Lines creased her brow. “I am sorry, but I must go.”
Jake caught her by the elbow. “Alina, wait. Please, I just want to talk.”
“I have nothing to say about dat man. Let go, please.”
Jake read Marco’s glare as the bouncer took a few steps in their direction. He released her elbow and watched her work her way toward the bar, and Marco settled back against the wall near the stairs. “Well, that went well, don’t you think?”
Keats patted him on the shoulder. “I have to hand it to you; you do have a way with women. Hopefully nobody saw that exchange, or I’ll never be invited back again.”
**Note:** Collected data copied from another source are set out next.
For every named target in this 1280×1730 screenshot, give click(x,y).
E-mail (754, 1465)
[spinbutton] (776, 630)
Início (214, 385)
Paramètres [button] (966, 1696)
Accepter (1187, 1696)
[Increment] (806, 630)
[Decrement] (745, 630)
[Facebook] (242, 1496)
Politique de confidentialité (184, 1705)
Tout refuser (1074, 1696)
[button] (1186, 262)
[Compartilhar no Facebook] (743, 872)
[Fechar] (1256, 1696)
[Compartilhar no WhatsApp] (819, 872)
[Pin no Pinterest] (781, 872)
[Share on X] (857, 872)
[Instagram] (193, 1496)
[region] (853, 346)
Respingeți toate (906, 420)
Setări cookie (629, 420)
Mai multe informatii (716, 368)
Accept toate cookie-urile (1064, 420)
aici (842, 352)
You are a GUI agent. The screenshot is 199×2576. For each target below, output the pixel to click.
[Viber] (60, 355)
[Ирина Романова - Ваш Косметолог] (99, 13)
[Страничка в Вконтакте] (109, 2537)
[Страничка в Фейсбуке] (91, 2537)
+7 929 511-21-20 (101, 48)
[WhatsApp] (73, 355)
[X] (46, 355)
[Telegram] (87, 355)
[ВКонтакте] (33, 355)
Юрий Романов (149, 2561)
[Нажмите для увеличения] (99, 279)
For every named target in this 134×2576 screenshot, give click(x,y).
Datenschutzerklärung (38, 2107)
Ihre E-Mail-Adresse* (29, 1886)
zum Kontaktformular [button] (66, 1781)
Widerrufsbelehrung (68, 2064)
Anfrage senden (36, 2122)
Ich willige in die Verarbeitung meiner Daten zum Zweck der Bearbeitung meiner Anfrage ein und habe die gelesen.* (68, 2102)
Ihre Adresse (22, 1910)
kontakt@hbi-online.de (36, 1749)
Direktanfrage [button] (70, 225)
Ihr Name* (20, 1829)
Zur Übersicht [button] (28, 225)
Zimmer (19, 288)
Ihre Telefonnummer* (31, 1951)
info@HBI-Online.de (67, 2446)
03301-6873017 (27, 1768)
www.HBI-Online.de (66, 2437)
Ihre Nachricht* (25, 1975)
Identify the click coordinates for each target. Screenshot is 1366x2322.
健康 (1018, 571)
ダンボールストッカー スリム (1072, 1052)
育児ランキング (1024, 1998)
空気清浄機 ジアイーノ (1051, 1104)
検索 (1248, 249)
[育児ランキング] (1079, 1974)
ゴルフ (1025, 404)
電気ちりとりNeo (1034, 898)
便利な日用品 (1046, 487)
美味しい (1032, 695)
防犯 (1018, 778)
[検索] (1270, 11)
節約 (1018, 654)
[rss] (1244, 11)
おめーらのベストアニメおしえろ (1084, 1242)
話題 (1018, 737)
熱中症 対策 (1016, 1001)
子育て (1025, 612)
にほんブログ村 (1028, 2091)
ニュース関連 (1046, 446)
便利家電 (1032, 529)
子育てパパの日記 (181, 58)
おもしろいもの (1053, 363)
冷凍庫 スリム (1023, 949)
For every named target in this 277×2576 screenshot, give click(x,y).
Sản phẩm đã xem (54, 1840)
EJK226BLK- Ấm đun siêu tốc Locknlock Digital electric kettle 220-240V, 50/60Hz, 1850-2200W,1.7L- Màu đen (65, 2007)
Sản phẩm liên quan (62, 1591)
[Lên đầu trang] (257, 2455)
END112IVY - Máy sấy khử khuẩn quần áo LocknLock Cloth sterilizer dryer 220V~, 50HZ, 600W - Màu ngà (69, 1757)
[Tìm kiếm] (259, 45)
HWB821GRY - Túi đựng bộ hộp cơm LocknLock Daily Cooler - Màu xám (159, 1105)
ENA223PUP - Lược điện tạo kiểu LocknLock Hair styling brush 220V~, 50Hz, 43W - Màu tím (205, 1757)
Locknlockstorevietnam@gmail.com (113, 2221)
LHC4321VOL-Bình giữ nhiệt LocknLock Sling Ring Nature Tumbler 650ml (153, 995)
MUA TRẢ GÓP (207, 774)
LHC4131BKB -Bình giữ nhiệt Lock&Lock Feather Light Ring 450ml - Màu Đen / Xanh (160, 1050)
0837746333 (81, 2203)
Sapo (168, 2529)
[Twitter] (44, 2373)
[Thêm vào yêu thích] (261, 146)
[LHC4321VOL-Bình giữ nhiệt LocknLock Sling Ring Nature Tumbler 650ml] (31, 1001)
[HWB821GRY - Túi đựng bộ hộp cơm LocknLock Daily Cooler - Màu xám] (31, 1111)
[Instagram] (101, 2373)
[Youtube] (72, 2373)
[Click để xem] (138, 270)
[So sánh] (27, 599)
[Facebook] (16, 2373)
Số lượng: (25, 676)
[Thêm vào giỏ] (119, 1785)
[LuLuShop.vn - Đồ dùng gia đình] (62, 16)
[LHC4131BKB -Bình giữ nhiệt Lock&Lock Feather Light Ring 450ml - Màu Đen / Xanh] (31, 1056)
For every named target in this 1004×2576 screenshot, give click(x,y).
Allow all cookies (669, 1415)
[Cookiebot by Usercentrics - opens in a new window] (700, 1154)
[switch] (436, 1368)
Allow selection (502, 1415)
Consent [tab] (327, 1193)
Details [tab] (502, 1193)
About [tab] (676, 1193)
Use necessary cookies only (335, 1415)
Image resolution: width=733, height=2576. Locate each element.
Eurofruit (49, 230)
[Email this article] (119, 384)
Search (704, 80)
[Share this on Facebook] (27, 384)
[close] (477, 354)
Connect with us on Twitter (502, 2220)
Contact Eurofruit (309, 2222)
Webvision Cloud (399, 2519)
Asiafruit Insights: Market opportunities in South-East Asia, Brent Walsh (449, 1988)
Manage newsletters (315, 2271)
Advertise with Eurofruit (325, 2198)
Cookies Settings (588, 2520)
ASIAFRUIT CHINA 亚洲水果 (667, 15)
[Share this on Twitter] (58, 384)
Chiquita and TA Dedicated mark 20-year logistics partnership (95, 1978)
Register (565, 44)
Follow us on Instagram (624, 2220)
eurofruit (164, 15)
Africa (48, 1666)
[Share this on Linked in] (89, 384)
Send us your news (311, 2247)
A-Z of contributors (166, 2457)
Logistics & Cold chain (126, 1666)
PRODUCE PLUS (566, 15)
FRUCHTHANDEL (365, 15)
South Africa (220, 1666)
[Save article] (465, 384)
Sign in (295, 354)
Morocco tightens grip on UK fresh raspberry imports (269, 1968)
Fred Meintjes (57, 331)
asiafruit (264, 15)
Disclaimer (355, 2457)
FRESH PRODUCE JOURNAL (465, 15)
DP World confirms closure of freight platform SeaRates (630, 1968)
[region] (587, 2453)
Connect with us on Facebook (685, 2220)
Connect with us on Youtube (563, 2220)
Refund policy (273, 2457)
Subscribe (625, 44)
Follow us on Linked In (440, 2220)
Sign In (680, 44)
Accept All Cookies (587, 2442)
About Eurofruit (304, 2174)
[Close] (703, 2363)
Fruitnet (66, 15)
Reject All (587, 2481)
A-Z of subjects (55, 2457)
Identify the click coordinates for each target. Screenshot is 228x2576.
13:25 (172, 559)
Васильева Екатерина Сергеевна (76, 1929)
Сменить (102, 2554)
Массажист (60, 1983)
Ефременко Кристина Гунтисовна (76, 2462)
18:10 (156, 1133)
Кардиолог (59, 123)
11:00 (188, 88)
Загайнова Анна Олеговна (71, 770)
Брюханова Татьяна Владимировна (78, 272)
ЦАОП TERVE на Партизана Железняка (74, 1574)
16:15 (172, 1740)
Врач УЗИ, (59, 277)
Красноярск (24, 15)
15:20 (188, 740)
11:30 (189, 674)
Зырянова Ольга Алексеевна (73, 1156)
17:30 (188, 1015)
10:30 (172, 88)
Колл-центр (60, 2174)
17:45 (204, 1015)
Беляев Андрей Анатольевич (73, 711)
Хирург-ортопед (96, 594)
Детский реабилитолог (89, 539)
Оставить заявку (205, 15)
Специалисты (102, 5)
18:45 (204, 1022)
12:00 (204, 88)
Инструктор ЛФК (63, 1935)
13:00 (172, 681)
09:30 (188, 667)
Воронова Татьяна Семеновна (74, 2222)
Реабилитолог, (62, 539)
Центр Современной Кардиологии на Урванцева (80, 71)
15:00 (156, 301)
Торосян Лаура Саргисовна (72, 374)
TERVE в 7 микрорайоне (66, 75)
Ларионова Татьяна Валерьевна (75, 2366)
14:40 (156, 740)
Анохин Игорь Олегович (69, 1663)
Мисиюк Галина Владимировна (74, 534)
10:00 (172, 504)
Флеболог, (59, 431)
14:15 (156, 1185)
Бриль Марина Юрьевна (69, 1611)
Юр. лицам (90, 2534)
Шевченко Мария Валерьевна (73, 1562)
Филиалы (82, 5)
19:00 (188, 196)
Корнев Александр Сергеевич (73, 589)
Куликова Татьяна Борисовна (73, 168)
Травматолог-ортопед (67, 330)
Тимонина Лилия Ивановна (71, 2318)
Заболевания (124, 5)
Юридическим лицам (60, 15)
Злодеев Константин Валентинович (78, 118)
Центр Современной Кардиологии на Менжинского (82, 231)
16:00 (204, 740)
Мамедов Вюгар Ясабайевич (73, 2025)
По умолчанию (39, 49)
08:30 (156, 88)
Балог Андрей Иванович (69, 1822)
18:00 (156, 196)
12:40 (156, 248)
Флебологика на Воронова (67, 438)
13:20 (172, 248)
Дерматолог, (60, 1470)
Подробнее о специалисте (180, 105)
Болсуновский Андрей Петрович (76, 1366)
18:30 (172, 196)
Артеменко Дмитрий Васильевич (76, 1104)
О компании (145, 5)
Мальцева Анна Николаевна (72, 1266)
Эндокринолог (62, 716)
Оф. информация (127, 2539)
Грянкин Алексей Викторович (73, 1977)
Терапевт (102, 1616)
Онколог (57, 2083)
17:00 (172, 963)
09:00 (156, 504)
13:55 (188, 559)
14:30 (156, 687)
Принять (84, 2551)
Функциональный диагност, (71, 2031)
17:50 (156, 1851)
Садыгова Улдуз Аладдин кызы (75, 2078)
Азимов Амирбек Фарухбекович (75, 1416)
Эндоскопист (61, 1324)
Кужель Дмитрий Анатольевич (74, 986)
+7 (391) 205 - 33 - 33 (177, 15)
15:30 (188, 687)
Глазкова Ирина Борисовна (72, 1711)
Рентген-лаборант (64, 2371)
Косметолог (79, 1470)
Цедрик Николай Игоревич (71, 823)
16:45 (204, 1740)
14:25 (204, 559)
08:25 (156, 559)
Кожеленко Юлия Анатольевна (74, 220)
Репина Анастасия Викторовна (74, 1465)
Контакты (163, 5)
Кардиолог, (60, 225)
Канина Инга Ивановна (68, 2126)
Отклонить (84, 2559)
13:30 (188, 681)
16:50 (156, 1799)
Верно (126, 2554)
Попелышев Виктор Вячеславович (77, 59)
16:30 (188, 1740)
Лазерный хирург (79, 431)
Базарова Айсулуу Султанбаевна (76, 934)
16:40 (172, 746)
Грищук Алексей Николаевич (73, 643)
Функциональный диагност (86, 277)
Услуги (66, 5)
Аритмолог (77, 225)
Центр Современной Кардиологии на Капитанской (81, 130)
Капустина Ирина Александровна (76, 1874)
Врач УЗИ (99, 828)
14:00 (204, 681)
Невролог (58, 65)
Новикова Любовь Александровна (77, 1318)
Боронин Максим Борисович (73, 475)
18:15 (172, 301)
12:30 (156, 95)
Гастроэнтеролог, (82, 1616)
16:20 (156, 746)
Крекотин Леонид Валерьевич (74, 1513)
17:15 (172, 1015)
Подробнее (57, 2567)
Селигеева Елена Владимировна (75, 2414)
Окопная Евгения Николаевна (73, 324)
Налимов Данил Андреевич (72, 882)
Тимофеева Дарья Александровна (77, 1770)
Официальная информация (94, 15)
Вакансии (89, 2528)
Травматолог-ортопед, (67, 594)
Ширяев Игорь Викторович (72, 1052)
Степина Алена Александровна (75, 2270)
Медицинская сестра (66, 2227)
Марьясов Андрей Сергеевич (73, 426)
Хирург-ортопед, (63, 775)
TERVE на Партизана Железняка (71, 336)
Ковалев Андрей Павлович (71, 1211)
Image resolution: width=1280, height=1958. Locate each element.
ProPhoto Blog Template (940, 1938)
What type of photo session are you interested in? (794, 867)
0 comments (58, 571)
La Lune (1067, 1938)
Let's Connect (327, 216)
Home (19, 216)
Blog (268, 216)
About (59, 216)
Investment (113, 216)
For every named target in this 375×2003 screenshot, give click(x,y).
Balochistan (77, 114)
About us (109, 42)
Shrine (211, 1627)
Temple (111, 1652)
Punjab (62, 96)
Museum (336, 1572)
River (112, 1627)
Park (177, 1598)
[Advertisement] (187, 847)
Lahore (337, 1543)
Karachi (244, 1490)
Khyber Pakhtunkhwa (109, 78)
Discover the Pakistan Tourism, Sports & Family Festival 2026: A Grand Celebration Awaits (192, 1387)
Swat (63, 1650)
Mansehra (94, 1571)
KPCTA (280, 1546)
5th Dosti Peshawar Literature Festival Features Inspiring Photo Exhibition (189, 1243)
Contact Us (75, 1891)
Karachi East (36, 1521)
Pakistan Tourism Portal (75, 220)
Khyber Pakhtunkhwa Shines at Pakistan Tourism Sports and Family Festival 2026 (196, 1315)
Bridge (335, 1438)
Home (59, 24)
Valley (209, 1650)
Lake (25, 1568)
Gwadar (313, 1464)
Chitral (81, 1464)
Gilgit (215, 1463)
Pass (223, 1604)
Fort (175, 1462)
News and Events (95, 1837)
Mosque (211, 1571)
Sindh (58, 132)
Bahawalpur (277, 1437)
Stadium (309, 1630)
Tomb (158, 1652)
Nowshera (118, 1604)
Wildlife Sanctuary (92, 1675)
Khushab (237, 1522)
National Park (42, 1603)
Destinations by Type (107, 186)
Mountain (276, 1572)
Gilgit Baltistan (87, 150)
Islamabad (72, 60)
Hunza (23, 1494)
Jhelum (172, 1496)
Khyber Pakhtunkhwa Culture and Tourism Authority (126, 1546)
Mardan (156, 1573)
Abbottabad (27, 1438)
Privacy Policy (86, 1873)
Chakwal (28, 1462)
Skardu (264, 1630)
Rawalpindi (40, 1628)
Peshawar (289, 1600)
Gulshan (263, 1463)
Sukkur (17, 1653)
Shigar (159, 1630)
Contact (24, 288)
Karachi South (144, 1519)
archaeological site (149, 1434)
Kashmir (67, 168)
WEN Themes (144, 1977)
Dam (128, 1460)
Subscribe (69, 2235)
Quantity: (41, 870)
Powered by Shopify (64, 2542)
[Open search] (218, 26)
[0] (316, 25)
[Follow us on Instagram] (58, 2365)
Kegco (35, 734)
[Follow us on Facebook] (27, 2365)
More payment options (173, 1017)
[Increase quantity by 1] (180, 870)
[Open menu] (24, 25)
“You notice the way she clammed up when I mentioned Garvan? There’s something there.”
“Maybe if you bought her, it would take the pressure off.”
“Like that’s gonna happen.”
Keats stood. “Well, let’s get out of here.”
“Hold up. For the sake of curiosity, what’s the going rate?”
Keats tilted his head up and down, appraising Alina from across the room. “For her? She seems smart, well-spoken, certainly beautiful. Twenty-five to thirty-five thousand here, more in New York.”
Jake’s jaw dropped. “You’re shitting me.”
“If I’m lyin’ I’m dyin’. There’s probably a million dollars in inventory in this room. But, keep in mind these ladies are high end, the cream of the crop. You get a couple of these guys in a bidding war; you could get into the six-figure range for some of these girls.”
Jake flipped back to the semis in the Branson truck stop, wondering how many girls made up each load Delbert brought in. Did Alina know of the dead girl in Branson? He’d bet a thousand dollars the two were sisters. Jake flashed to the goddess he saw at Keats’s house when he was on the hunt for a crazy Russian with a silver briefcase a few weeks before.